Ieri però Nino Cartabellotta, presidente della Fondazione Gimbe, ha ricordato che è ancora presto per fare previsioni: "A oggi non ci sono evidenze scientifiche per raccomandare, o meno, la quarta dose per la popolazione generale". 

Quarta dose per i fragili

Per i soggetti immunodepressi dopo la dose addizionale effettuata a settembre arriva quella booster, dopo il via libera dell'Agenzia italiana del farmaco (Aifa). Una circolare del ministero della Salute ha chiarito le modalità con cui andrà somministrata: il vaccino andrà inoculato non prima di 120 giorni dalla dose addizionale. Anche in questo caso i vaccini autorizzati saranno solo Pfizer e Moderna, cioè i vaccini a mRNA. La quarta dose sarà destinata a persone "con marcata compromissione della risposta immunitaria, per cause legate alla patologia di base o a trattamenti farmacologici e ai soggetti sottoposti a trapianto di organo solido".

250 mln per nuovi farmaci

Il governo ha dirottato 250 milioni di euro alla struttura commissariale guidata dal generale Figliuolo, con l'obiettivo di acquistare nuove forniture delle due pillole anti Covid, Pfizer e Merck-MSD, destinate soprattutto agli anziani. È stato lo stesso ministro Speranza a spiegarlo: "I 250 milioni di fondi previsti nell'ultimo Cdm vanno prevalentemente ai farmaci anti Covid, ma non solo. Ci teniamo pronti anche per i vaccini. Una scelta sulla quarta dose oggi non c'è, la valutazione sarà a livello europeo. Di certo non può essere esclusa, sia chiaro", ha ribadito.

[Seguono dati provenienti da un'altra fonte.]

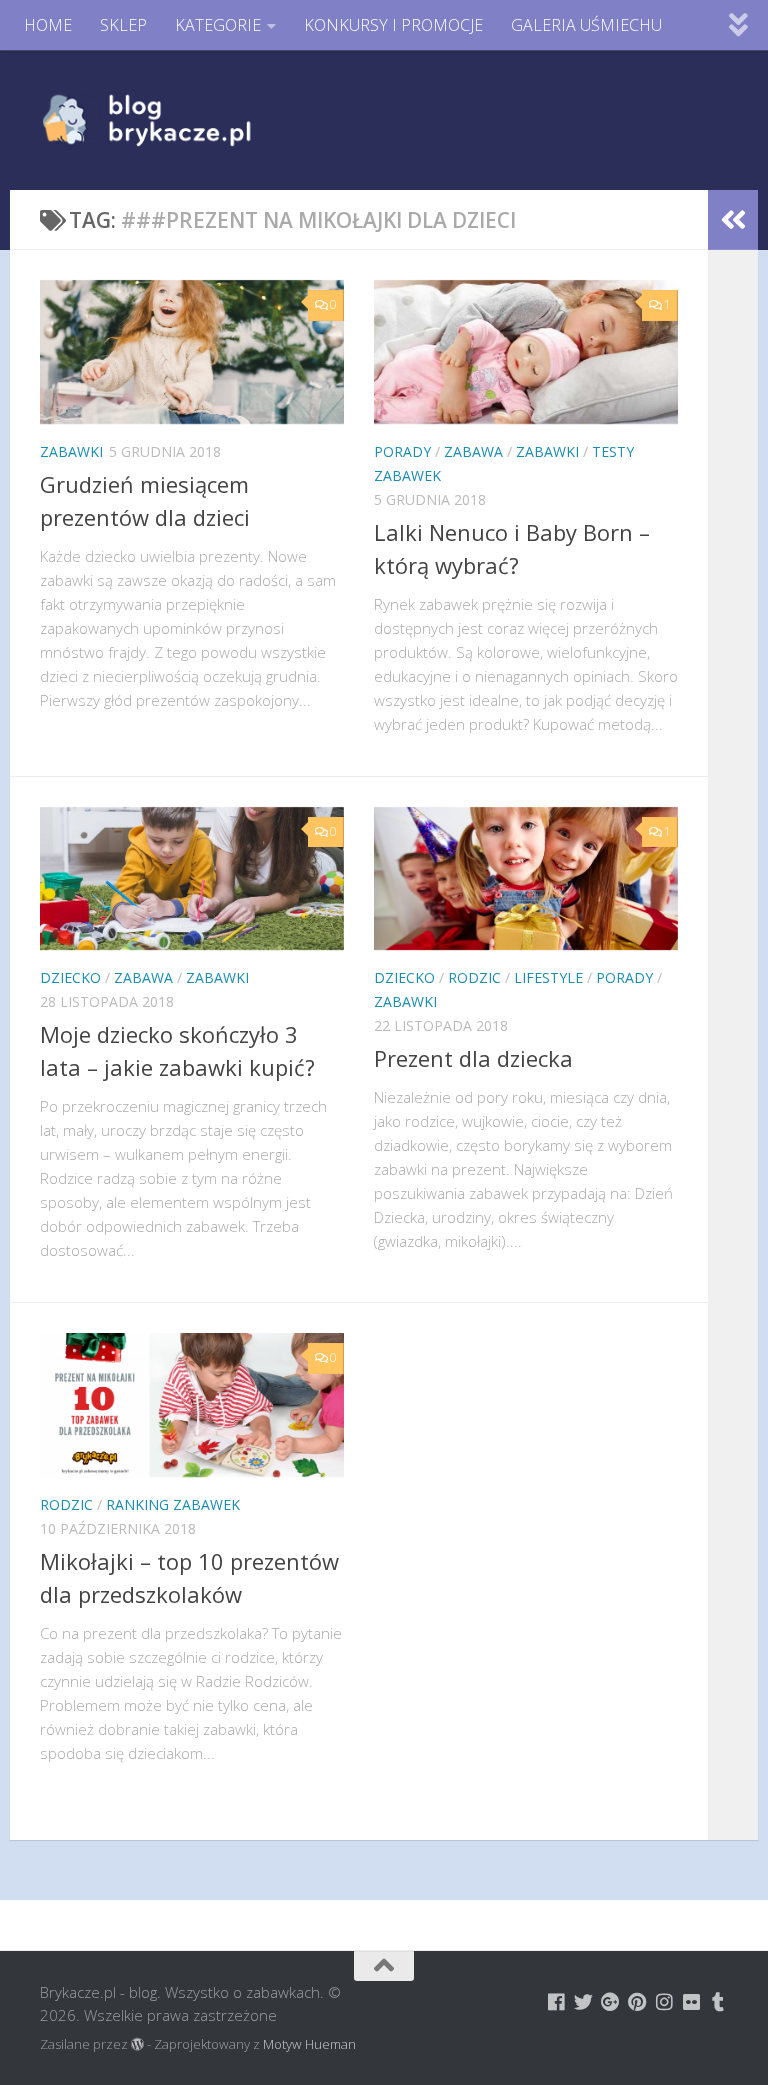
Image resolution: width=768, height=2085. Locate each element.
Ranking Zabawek (173, 1504)
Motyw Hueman (309, 2044)
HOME (48, 25)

La fine dello stato d'emergenza

Sulla fine o meno dello stato di emergenza, previsto per il prossimo 31 marzo, Ricciardi ha aggiunto: "È una decisione politica, ma bisogna distinguere tra l’emergenza dal punto di vista legislativo, che consente decisioni rapide, e quella sanitaria che continua non solo in Italia, ma nei Paesi dell’Est e a Hong Kong per esempio. Certe strutture e pratiche straordinarie possono finire, non l’organizzazione per la vaccinazione di massa".

"La pandemia finirà quando cesserà in tutto il mondo. Una buona notizia è il nuovo hub vaccinale in Sudafrica per produrre dosi per tutto il continente africano, in accordo con l’Europa. La volontà dei governi è indurre le case farmaceutiche al trasferimento tecnologico o alla sospensione temporanea dei brevetti", ha aggiunto.